Входим в комнату Любы. Четыре ее портрета и она сама пятая смотрят на нас одновременно. Одно красивое лицо в пяти вариантах. Люба достает с полки французскую книгу: рисунки обезьян. Рассматриваем. Очень похожи они на рисунки абстракционистов. Всем становится весело.
– Талантливо пишут обезьяны! – несколько раз повторяет Эренбург.
Идем ужинать. На столе заморские вина и закуски. Вот и супчик из парижского гастронома, экспортированный в целлофановом пакете, дымится на столе. «Забавные эти старики, жуткие пижоны, – думаю я. – Суп-то могли и в Москве сварить», – осуждаю с молодым максимализмом, но ем. Ничего не скажешь, вкусно. Но едят все как-то равнодушно. Главное – разговоры. Аппетит к этому.
Мне нужно порасспросить Эренбурга о его последней книге «Люди, годы, жизнь», да я боюсь, что он уйдет от «темы». Спрашиваю как бы между прочим, откуда возникает желание рассказать о своей жизни через других людей, что дает ход воспоминаниям.

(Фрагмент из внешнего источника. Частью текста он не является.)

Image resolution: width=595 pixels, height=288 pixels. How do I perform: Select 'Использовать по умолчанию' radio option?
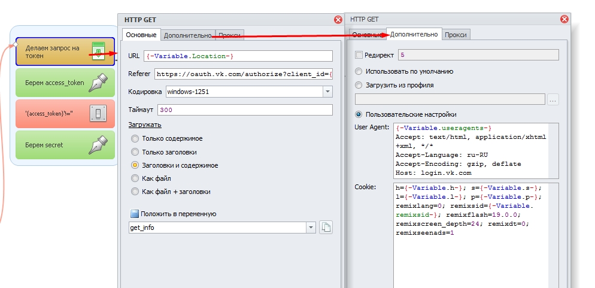(x=359, y=71)
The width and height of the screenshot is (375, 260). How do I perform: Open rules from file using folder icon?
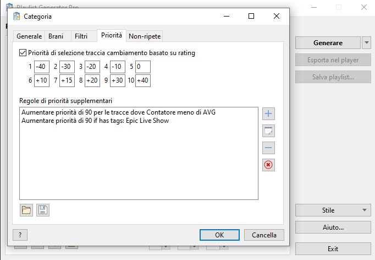coord(26,209)
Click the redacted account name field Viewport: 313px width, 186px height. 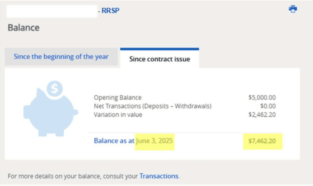click(x=52, y=11)
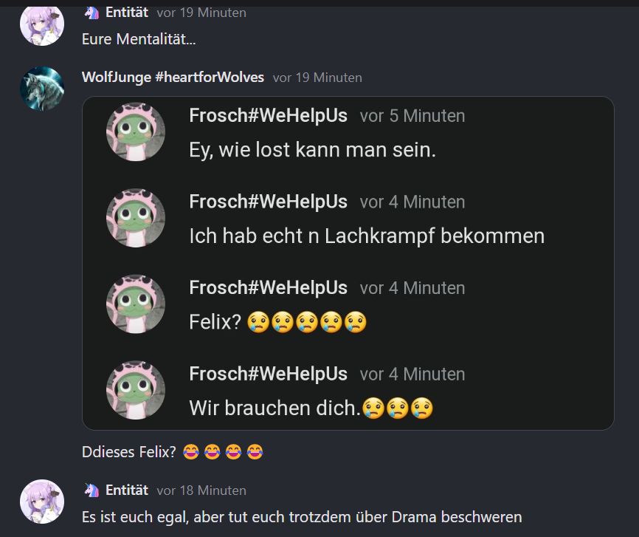The image size is (639, 537).
Task: Click Entität's avatar next to the 'Es ist euch egal' message
Action: pyautogui.click(x=42, y=502)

– Так мне хотелось высказаться по самым современным вопросам. Теперь я получаю тысячи писем. Мне пишут в основном два поколения. Люди старые обрадовались, что я рассказал о времени, по которому они немного тоскуют. А молодые открыли то, чего не знали.
Эренбург уже увлекся и рассказывает о скандале, который разразился в Западной Германии вокруг издателя, собравшегося там напечатать его книгу.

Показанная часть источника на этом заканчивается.